The list shows some product attributes that affect consumer’s utility for products. Their effects are described by \(\beta\).
There may be some consumer attributes that affect consumer’s outside utility. Their effects are described by \(\eta\).
There may be advertising attributes that affect search costs (but not utility). Their effects are described by \(\alpha\).
For a survey on empirical applications of search models, see Ursu, Seiler, & Honka (2025).
2) Data format#
Our code assumes that the data are represented in five arrays: Y
, Xp
, Xa
, Xc
, and consumer_idx
. The easiest way to explain them is through an example of shopping at an online retailer, which we illustrate below. There are \(n\) = 10,000 consumers and \(J\) = 15 options per consumer.
consumer_idx
is a column vector with \(nJ\) rows. Each value indicates the consumer.Y
has two columns with \(nJ\) rows; the 1st column indicates searches and 2nd column indicates purchases. In this example, we see the first consumer searched the 1st, 3rd, and 8th options. She bought the 3rd option.Xp
stores product attributes. In this example, there are two product attributes: a 1-5 product rating and log price.Xa
stores advertising attributes. In this example, the single advertising attribute indicates whether the product is highlighted on the retailer website.Xc
stores consumer attributes. It has only \(n\) rows, one for each consumer. It is not shown below.

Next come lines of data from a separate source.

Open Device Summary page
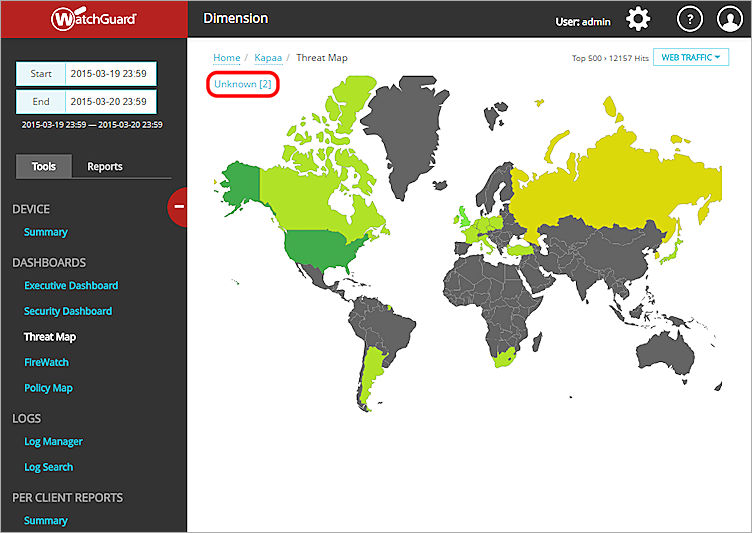This screenshot has width=752, height=533. point(46,232)
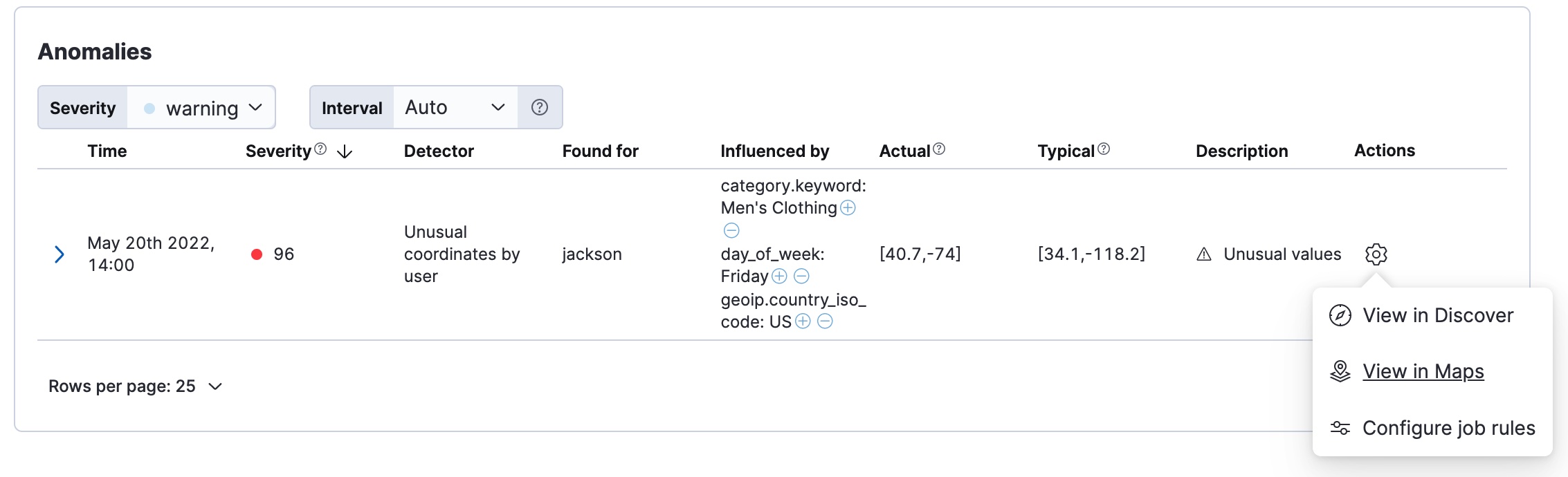Open the Severity warning dropdown
This screenshot has width=1568, height=477.
pos(202,107)
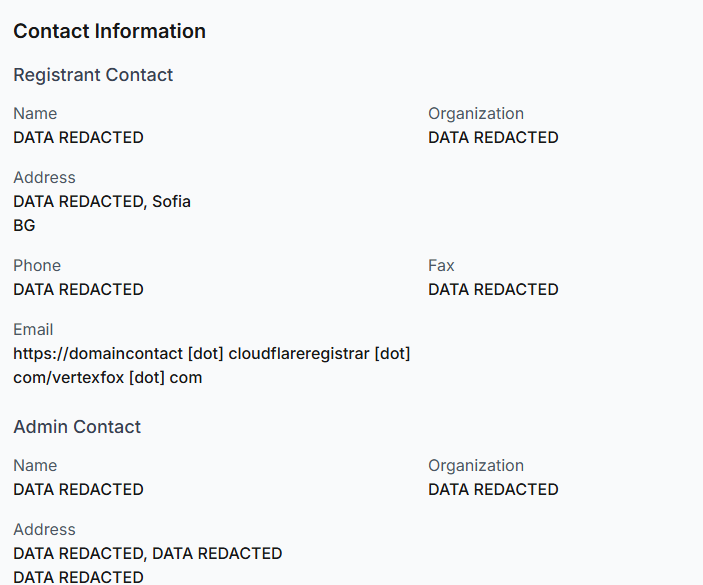Click the Fax label
Image resolution: width=703 pixels, height=585 pixels.
tap(441, 265)
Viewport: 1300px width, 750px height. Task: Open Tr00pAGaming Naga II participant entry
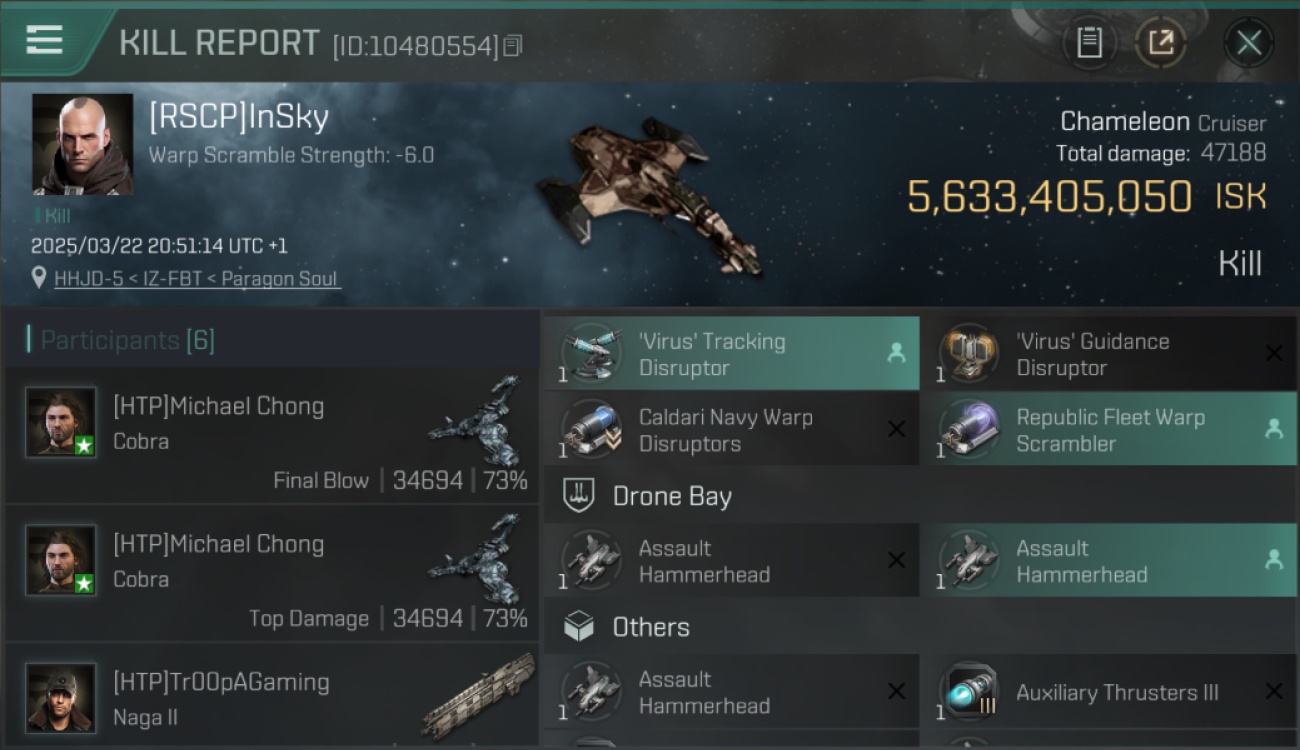tap(271, 697)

>> table(consumer_idx, Y, Xp, Xa)
ans = 150000×4 table
consumer_idx Y Xp Xa
____________ ______ ______________ __
1 1 0 4 0.67743 1
1 0 0 5 1.1052 1
1 1 1 1 -0.24542 1
1 0 0 5 0.78452 0
1 0 0 4 0.10519 0
1 0 0 5 0.068463 0
1 0 0 4 0.35691 0
1 1 0 5 0.61307 0
1 0 0 3 1.1809 0
1 0 0 5 0.91391 0
1 0 0 5 0.054537 0
1 0 0 3 1.0015 0
1 0 0 5 0.73938 0
1 0 0 3 -0.020808 0
1 0 0 5 0.23587 0
2 0 0 3 0.72159 1
2 1 0 5 -0.39847 1
2 0 0 5 0.73669 1
: : : :
More generally, if your data do not feature advertising or consumer attributes, you can simply let Xa
or Xc
be an empty matrix.
3) Bootstrap standard errors#
The nne_estimate.m
function has standard error calculation built in. Simply add se = true
option as shown below. The output will include an additional column of standard errors. The calculation bootstraps 50 samples so execution time will be somewhat longer, but it can take advantage of parallel computing toolbox if installed.
In this example, we see \(\alpha_1\) is negative, indicating that the highlighted products enjoy a lower search cost. We see \(\beta_1\) is positive, indicating that consumer utility increases with product rating.

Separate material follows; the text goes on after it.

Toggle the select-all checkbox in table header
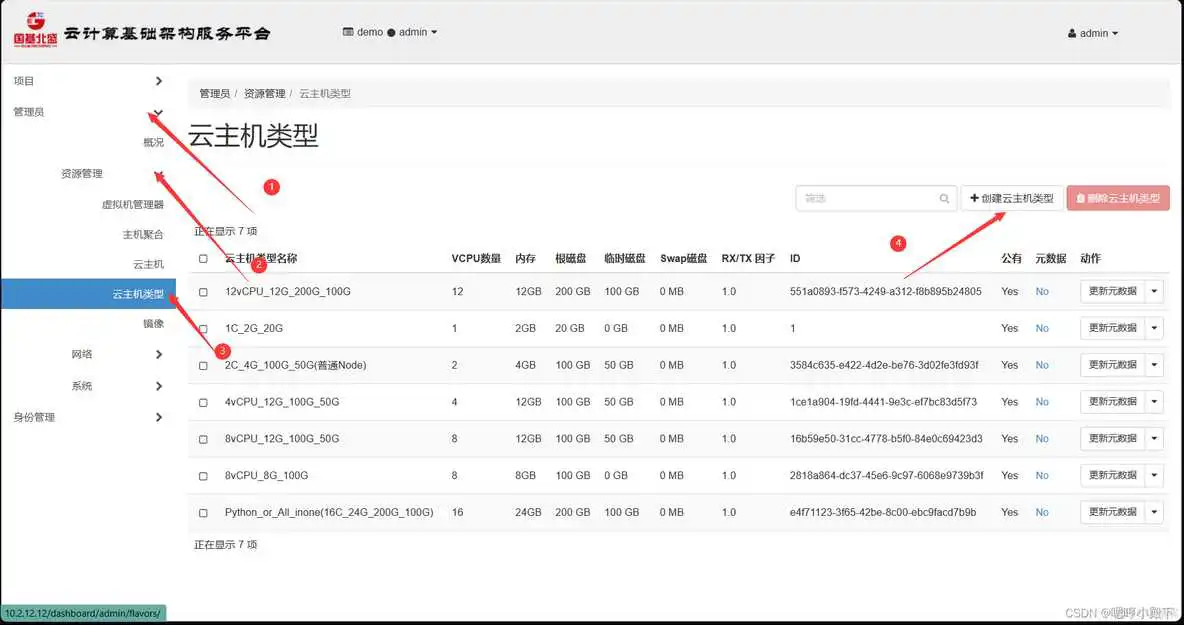This screenshot has height=625, width=1184. pyautogui.click(x=202, y=257)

>> result = nne_estimate(nne, Y, Xp, Xa, Xc, consumer_idx, se = true)
result = 8×3 table
name val se
__________ _________ ________
"\alpha_0" -6.4546 0.071848
"\alpha_1" -0.11333 0.044997
"\eta_0" 5.929 0.061318
"\eta_1" -0.048687 0.011513
"\eta_2" 0.22004 0.029282
"\eta_3" 0.052894 0.023437
"\beta_1" 0.25836 0.004951
"\beta_2" -0.53811 0.011032
Papers#
Wei, Yanhao ‘Max’ and Zhenling Jiang (2025), “Pretraining Estimators for Structural Models: Application to Consumer Search.”
Wei, Yanhao ‘Max’ and Zhenling Jiang (2024), “Estimating Parameters of Structural Models with Neural Networks,” Accepted at Marketing Science.
Ursu, Raluca, Stephan Seiler, and Elisabeth Honka (2025), “The Sequential Search Model: A Framework for Empirical Research.” QME, 23(1): 165-213.